For some reason that i have yet to fathom, the British feel it is necessary to totally re-invent electronic music every couple of years or so. And each time, they come up with a new name for it. And each time, there are either all new artists doing that style, or older artists who feel that they have to come up with a brand new name (which is why Richard D. James is Aphex Twin, Polygon Window, AFX, etc.)
As someone on the US side of the pond who only hears the music that filters to the top, i find this terribly confusing. Many of the conventions of the different "genres" seem like mild stylistic tweaks to me. Take as an example the current hot style, dubstep. Dubstep takes the cut and paste mentality of IDM and makes it even more stuttering. It really seems like the only difference is that the dubstep artists use a lot more silent gaps between their various beats and are not as fond of the sound of static.
Which brings us to Burial. Burial is the wünderkind of the dubstep scene, a mysterious DJ who makes eclectic, stuttering tunes with the herky-jerky rhythms that seem all the rage in the UK this week. And he does it well too – i have found Burial's music to be engaging, if somehow melancholy, especially in the keyboard/synthesizer melodies, which carry a meandering sadness that complements his beats rather nicely.
Here is a 12" collaboration between Burial and older electronic musician Four Tet. I dunno which specific "genre" Four Tet is associated with – "last Tuesday" for all i know. He has been around a few years, and i have enjoyed his music. Four Tet's electronica is typified by lush keyboards and strong rhythms.
So how do these two artists sound when collaborating? Really, really good. There are two tracks here for a total of about 18 minutes, so let me go over each.
The A-side is called Moth, and here it seems to me that Four Tet drives the melodic portion of the collaboration while Burial provides the rhythm. It works really well, with lush tones backed by a stuttering dubstep rhythm. It is head-nodding fun with big echoing beats.
On the B-side, Wolf Cub, it seems as if their roles are reversed. The rhythms seem more like Four Tet to me, while the melodies that ride overtop the rhythm are melancholy in that Burial manner. Burial's sad soaring drones work really well with Four Tet's vaguely asian clattering percussion. Eventually the beats get more dubsteppy, and there is a subdued female voice, very much like what Burial was doing on Untrue. I like this slightly less than i like the A-side, but it is still a fascinating track.
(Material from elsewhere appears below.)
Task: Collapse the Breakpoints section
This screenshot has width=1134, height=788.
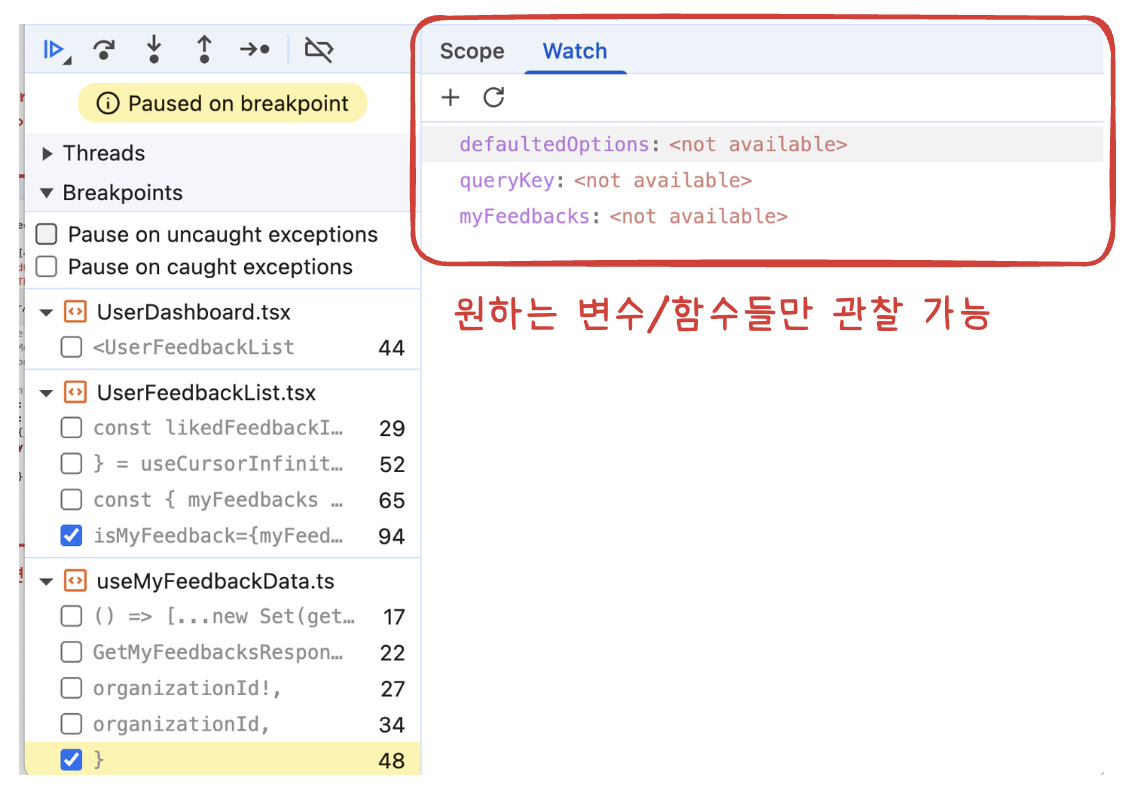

Now, i have to admit that i have never seen a physical copy of this. I have heard that it is pretty hard to locate. I wonder if any copies even made it to this side of the pond? Well, in the Internet Era, that just means that one has to download a release. So should you? If you enjoy electronic, then i think this is pretty much the essential release of 2009. I would love to hear these two collaborate more.